◆ Exercise directions
First find the line with "The image size is (920, 567).", then reproduce it and all following lines of the data to the end, exactly and with no pictures, adding nothing.

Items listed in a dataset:
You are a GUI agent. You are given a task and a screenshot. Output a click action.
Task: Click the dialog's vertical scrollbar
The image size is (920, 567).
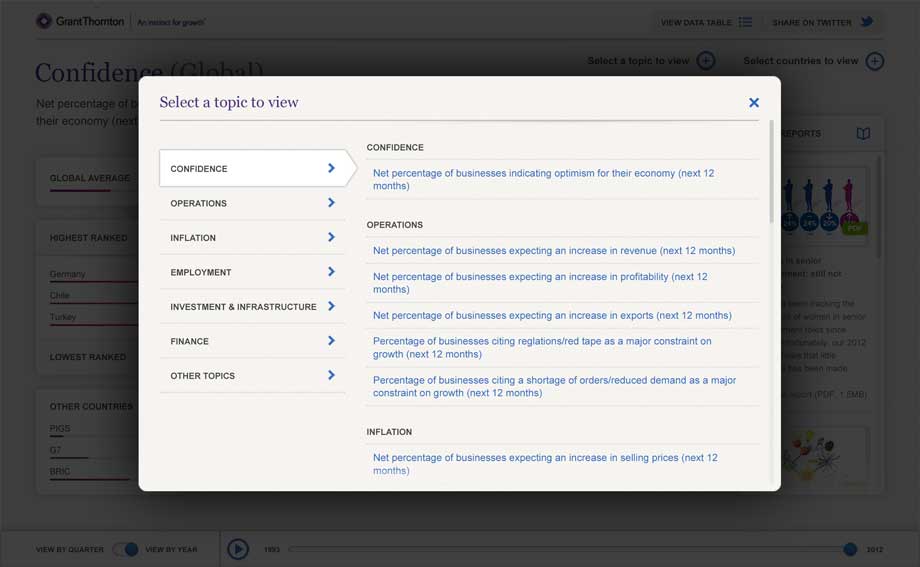[771, 170]
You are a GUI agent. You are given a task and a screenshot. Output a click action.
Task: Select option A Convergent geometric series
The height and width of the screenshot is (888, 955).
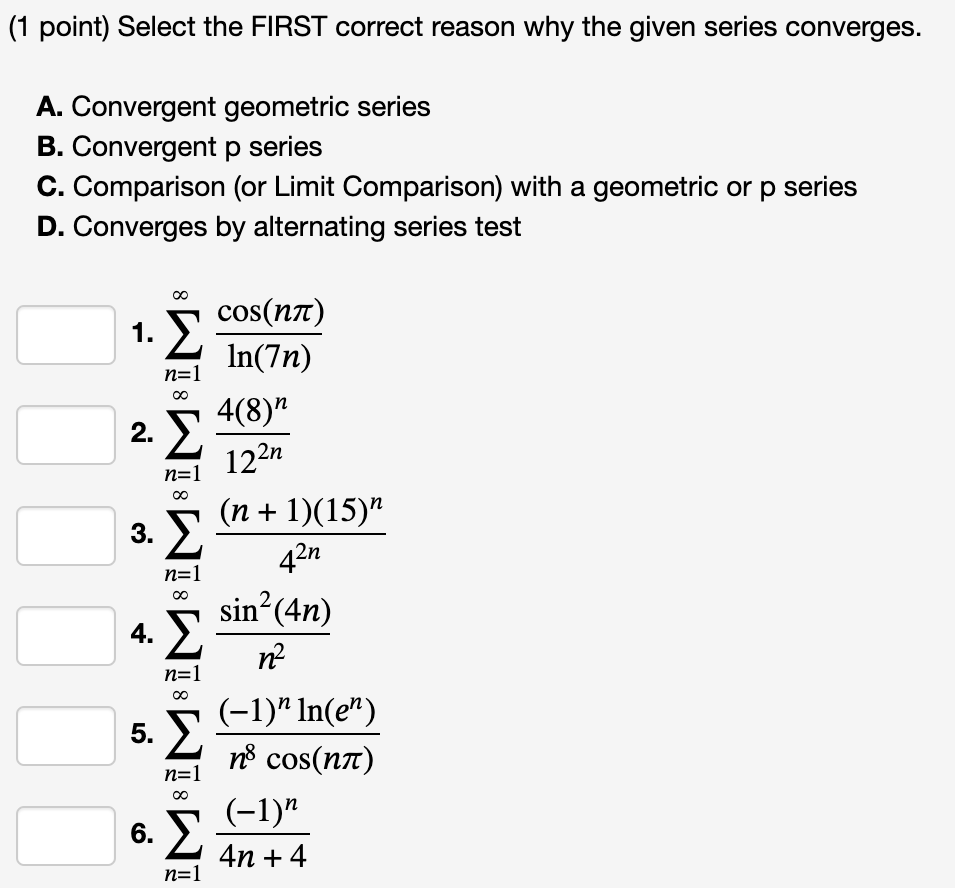233,107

◆ Written reply
The image size is (920, 567).
[771, 170]
You are a GUI agent. You are given a task and a screenshot. Output a click action.
Task: Select option A Convergent geometric series
The height and width of the screenshot is (888, 955).
233,107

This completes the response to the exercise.